結合雙股去氧核醣核酸之磁性氧化鐵-金核殼奈米粒子的合成及特性分析用於可調節藥物釋放系統之研究

Abstract

殼核雙金屬奈米粒子由兩種不同的材質所組成，與單一成分奈米粒子受限於單一性質相比，其更具新穎性及功能性。本篇研究以共沉澱法製備具良好分散性之奈米氧化鐵粒子，隨後以還原法在粒子表面沉積金殼層。並以穿透式電子顯微鏡以及選區電子繞射圖證實氧化鐵-金奈米粒子之核殼結構。此外，由紫外光-可見光吸收光譜以及超導量子干涉儀之量測，可證明氧化鐵-金奈米粒子具有金殼層之光學性質及氧化鐵核之超順磁特性。由於金殼層表面可與修飾有硫基的雙股去氧核醣核酸分子(DNA)作有效結合；同時利用一具有螢光特性的抗癌藥物「小紅莓」，可嵌入經設計的雙股去氧核醣核酸連續且重複的CG鹼基中，形成一創新且多功能的藥物載體。進一步地，將此磁性氧化鐵-金核殼奈米載體置於射頻磁場下，其磁性氧化鐵核因感應磁場而產生熱能，使得對熱敏感的雙股去氧核醣核酸解旋進而在短時間內釋放出藥物小紅莓。而藉由調整射頻磁場開啟的時間，便能調控藥物釋放的量。在本研究中，利用此一藥物釋放系統，在10分鐘內即可達到79%的釋放率。 未來，此載體仍具有巨大發展潛力。金殼層表面可修飾專一性辨識分子的便利性，以及磁性氧化鐵核具有核磁共振顯影能力，加之無論是金或是氧化鐵，都已有文獻指出其高度生物相容性。假以時日，可使此磁性氧化鐵-金核殼奈米粒子的藥物釋放系統成為同時具有顯影能力、標靶治療，並且能調控藥物釋放的完整生醫奈米操作平台。

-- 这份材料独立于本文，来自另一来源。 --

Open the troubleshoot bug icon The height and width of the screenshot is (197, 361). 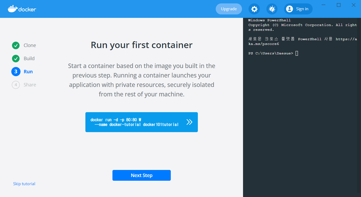pyautogui.click(x=272, y=9)
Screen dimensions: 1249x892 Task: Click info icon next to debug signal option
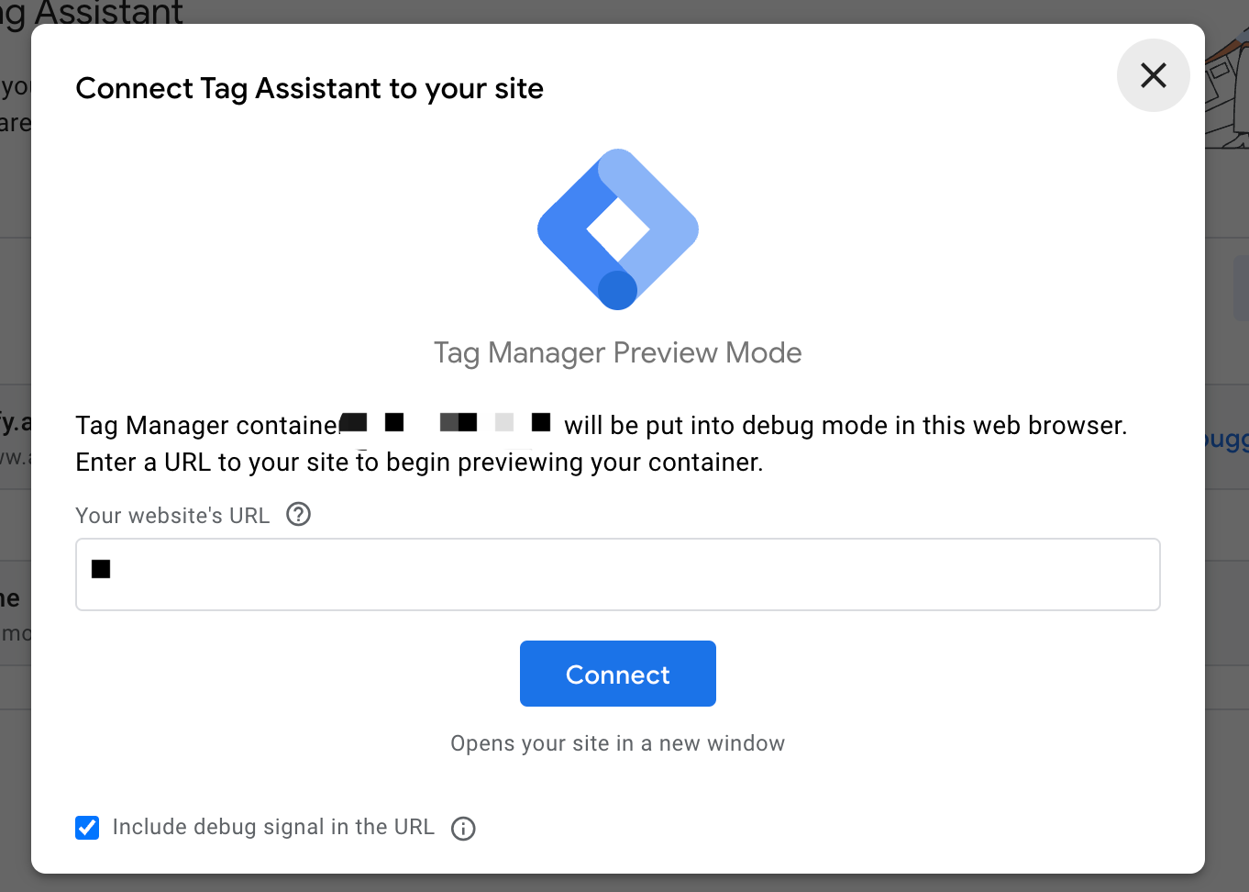[x=463, y=829]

Magnetic Fe3O4 core/Au shell nanoparticles exhibit both magnetic property of Fe3O4 core and well-established surface chemistry, biological reactivity of Au shell. In this study, magnetic Fe3O4 core/Au shell nanoparticles were synthesized by reducing HAuCl4 on the surface of monodispersed Fe3O4 nanoparticles in the aqueous solution after the facile synthesis of Fe3O4 nanoparticles by co-precipitation process that are more popular for biological applications. Next, transmission electron microscopy (TEM) images, selected-area electron diffraction (SAED) patterns, and optical property by UV-Vis all clearly demonstrate the fact that core/shell nanoparticles were successfully formed as the form of Fe3O4 nanoparticles covered by Au shell; as well as superconducting quantum interference device (SQUID) results show the great superparamagnetic property of Fe3O4 core/Au shell nanoparticles. In addition, by functionalizing the surfaces of magnetic Fe3O4 core/Au shell nanoparticles with CG rich double strand DNA through Au-S bonds, which are themo-sensitive molecules, the doxorubicin with fluorescence as anticancer drug could be carried via intercalation. Further, when the innovative drug carriers were heated under high frequency magnetic field, the double strand DNA dehybridized and then caused the release of doxorubicin. Among suffered different periods of high frequency magnetic field, the release of doxorubicin can be tuned. In this study, the release rate can achieve up to 79% in less than 10 minutes based on our drug delivery system. As a result, this tunable drug delivery system with magnetic Fe3O4 core/Au shell carriers has great promising of developing into multifunctional system including imaging, targeting and tunable drug delivery owing to not only the potential in MR imaging of magnetic core but also well-established surface with adaptive targeting molecules of Au shell, even the proved biocompatibility whether it is Au or Fe3O4 nanoparticle. In the future, a complete bionano platform will be built up.